The situation poses a distinct challenge to U.S. counterinsurgency doctrine, which aims to enable the host nation government to rule and gain the people's consent to be governed.
To that end, the U.S. is pursuing a “population centric” counterinsurgency strategy designed to provide security to the Afghan people. The U.S. is now in the difficult position of protecting the population from the regime it not only helped install but continues to prop up with enormous financial and political support.
The U.S. is trying to extend the reach of the central government throughout the country when many people view the government as the number one cause of insecurity, said Tuft University’s Andrew Wilder, speaking last week at the United States Institute of Peace. “That’s a real fundamental flaw in our current counterinsurgency strategy.”
Viewing their own government as predatory and abusive, many Afghans turn towards the Taliban, which has proven very skillful at exploiting public greivances, said the Australian counterinsurgency expert David Kilcullen, who has advised U.S. commanders in Iraq and Afghanistan. “The Taliban are kicking our ass at the local level,” he said, speaking at USIP. Insurgents have set up effective shadow governments in villages and districts that are often quite responsive to the people's desire for justice and accountability.
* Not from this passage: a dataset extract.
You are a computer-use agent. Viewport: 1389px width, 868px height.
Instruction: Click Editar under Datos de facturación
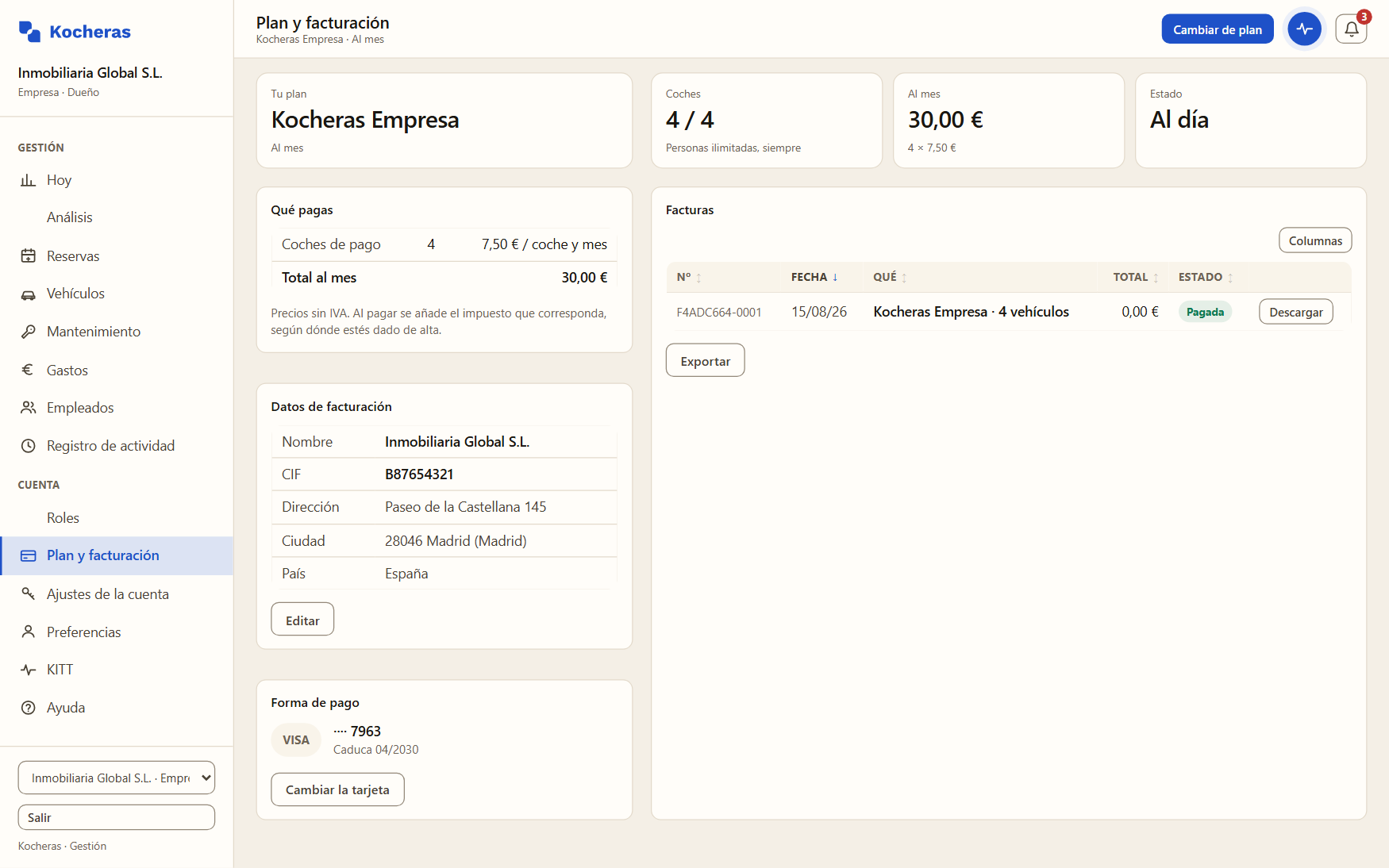(x=302, y=620)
“You’ve got to get in there and make the people feel safe and protect them from all comers, including their own government, their own police, the warlords and the drug traffickers, otherwise you’ve got no chance to get them to turn,” Kilcullen said. The people’s perceptions are the only thing that truly matters in counterinsurgency. The Afghans he spoke with said that in common rule of law matters, they regularly turn to the Taliban, not their own police.
Stephen Biddle, an analyst at the Council on Foreign Relations and another member of the McChrystal strategy review team, said that poor to nonexistent local level governance and a ruling regime that is seen as largely illegitimate, makes the war in Afghanistan much more similar to the Vietnam war than Iraq ever was. If local governance is not radically improved, openings will be continue to be created for the Taliban, who are looking for just such opportunities. He said the U.S. must begin to use all leverage at its disposal to spur the Karzai government to clean up its act.
This unhealthy state of affairs was largely our own making. After the fall of the Taliban in 2001, the U.S. focused its efforts on installing the “shell” of a modern state, with power concentrated at the top, in the president’s office and in government ministries, Wilder said. But the Karzai government still functions on a traditional “personalized patronage basis,” where favors are handed out according to tribal ties, he said. U.S. policy has enabled the status quo to continue.
Even U.S. aid efforts are often seen as benefitting the country’s warlords and other powerful players and not the Afghan people, Wilder said. Development and construction contracts worth hundreds of millions of dollars are routed to those with political or personal ties to Karzai. Corruption at the top is now so pervasive and entrenched, he is skeptical of the U.S. ability to reform the Afghan government.
Recognizing the contradiction of trying to protect the people from its own government, Kilcullen said the U.S. must address the rot at the very top, and establish some kind of legitimate government in Kabul, otherwise the entire effort is likely to founder.
He worries that if, as is widely expected, Karzai wins the national elections scheduled for later this month, there will be widespread perceptions among the people that the election was a fraud, further delegitimizing the government. The U.S. and the international community may ultimately have little choice but to either compel reform or threaten to pull support.